■ Extrait de page
════════════════════
Faut-il vraiment s’inquiéter du ralentissement de la Chine?

Après des années d’hyper croissance, le pays a engagé une transformation bien réelle mais porteuse de risques, notamment sur le front de l’immobilier, de l’endettement, du yuan et de l’industrie. Le monde retient son souffle.
Asie
C’est le chiffre du jour, guetté par les marchés financiers du monde entier. La Chine a publié ce mardi matin le taux de croissance de son PIB pour l’année 2015. Encore récemment, des responsables chinois indiquaient qu’il serait «proche de 7%», conformément à l’objectif fixé par le président Xi Jinping? Le chiffre offiicel s’établit finalement à 6,9 % . Comme attendu, il s’agit bien du rythme de croissance le plus faible qu’ait connu la deuxième économie mondiale depuis plus d’un quart de siècle. Ce ralentissement de la croissance chinoise a beau remonter à cinq ans, il affole les marchés, particulièrement depuis le début de cette année. À commencer par les Bourses de Shanghaï et Shenzhen, qui ont essuyé un krach. L’indice composite CSI300, qui synthétise les performances des deux grandes places financières de la Chine continentale, a perdu près de 16 % de sa valeur même si les Bourses ont finalement accueilli positivement le chiffre publié mardi. Toujours est-il que le rebond opéré après le cyclone boursier du mois d’août est effacé. La grande nervosité boursière est-elle justifiée? «Les marchés financiers ne traduisent pas une dégradation réelle de l’économie», assure Sébastien Djaoui, spécialiste de la Chine à la banque japonaise Nomura. «Je ne suis pas inquiet par la Bourse, elle a zéro impact sur la dynamique de l’économie en Chine», renchérit Steen Jakobsen, économiste en chef de Saxo Bank. Un sentiment d’autant mieux partagé que les actions représentent moins de 10 % du financement des entreprises et du patrimoine des ménages. Alors où en est réellement «l’atelier du monde» que son contremaître en chef Xi Jinping entend transformer en centre de production à haute valeur ajoutée et en immense marché de consommation?
════════════════════
■ Bloc de données
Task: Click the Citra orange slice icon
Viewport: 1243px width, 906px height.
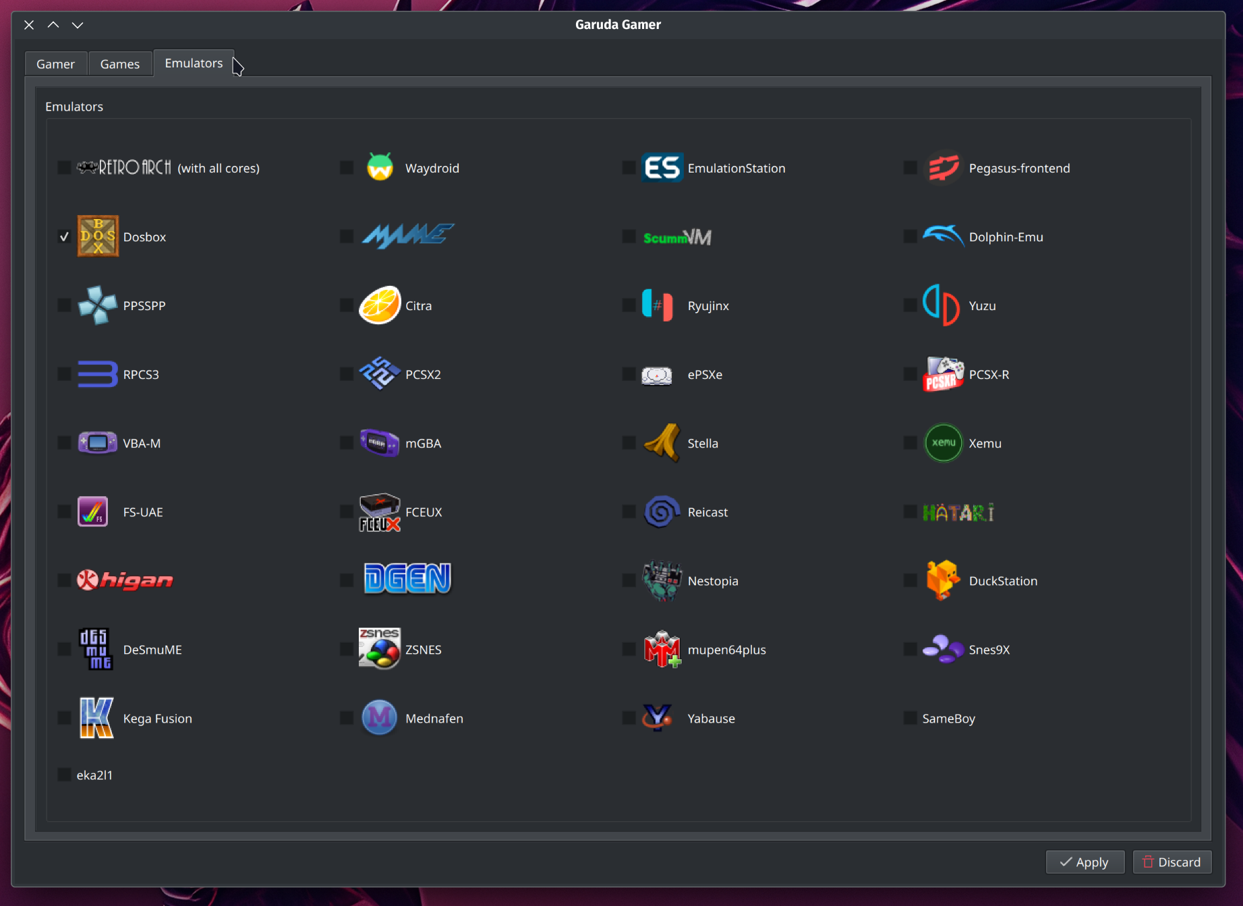Action: click(380, 305)
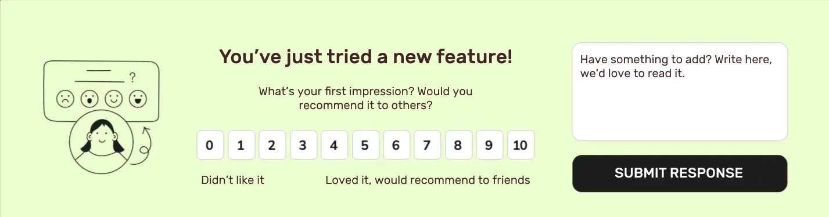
════════════════════
■ Énoncé du problème
Pouvez-vous reprendre l'article sur le ralentissement de l'économie chinoise juste après sa dernière phrase et en écrire la suite ? Le listing n'a aucun rôle à jouer ici.

■ Résultat obtenu
Un coup de frein réel…
C’est un fait acquis, depuis le rebond qui a suivi la crise de 2008-2009, le rythme de croissance du PIB s’essouffle. Seulement les économistes dans leur ensemble doutent de la fiabilité de ce chiffre officiel qui reste accroché à 7 %. Beaucoup estiment la «croissance réelle» plus proche de 5 % quand Natixis la voit carrément autour de 2 % ou 3 %. En Chine même, certains responsables préfèrent mesurer la production de richesse avec d’autres indicateurs que le PIB. Ce fut le cas de Li Keqiang, avant de devenir l’actuel premier ministre, qui jugeait la consommation d’électricité (tirée majoritairement par l’industrie), le fret ferroviaire et le crédit bancaire, comme un triptyque pertinent. Or, depuis la fin 2014, cet «indice Keqiang» progresse de moins en moins vite, à un rythme inférieur à 5 %. Globalement, les indicateurs avancés restent mal orientés, la production d’acier par exemple est au plus bas depuis plusieurs mois, confirme Natixis.
Autres symptômes du ralentissement de «l’atelier du monde», les exportations ont reculé de 1,6 % l’an dernier. Plus éloquent, les importations ont plongé de 13 %. De quoi inquiéter à juste titre les fournisseurs de la Chine, au premier rang desquels figurent les pays émergents exportateurs de matières premières.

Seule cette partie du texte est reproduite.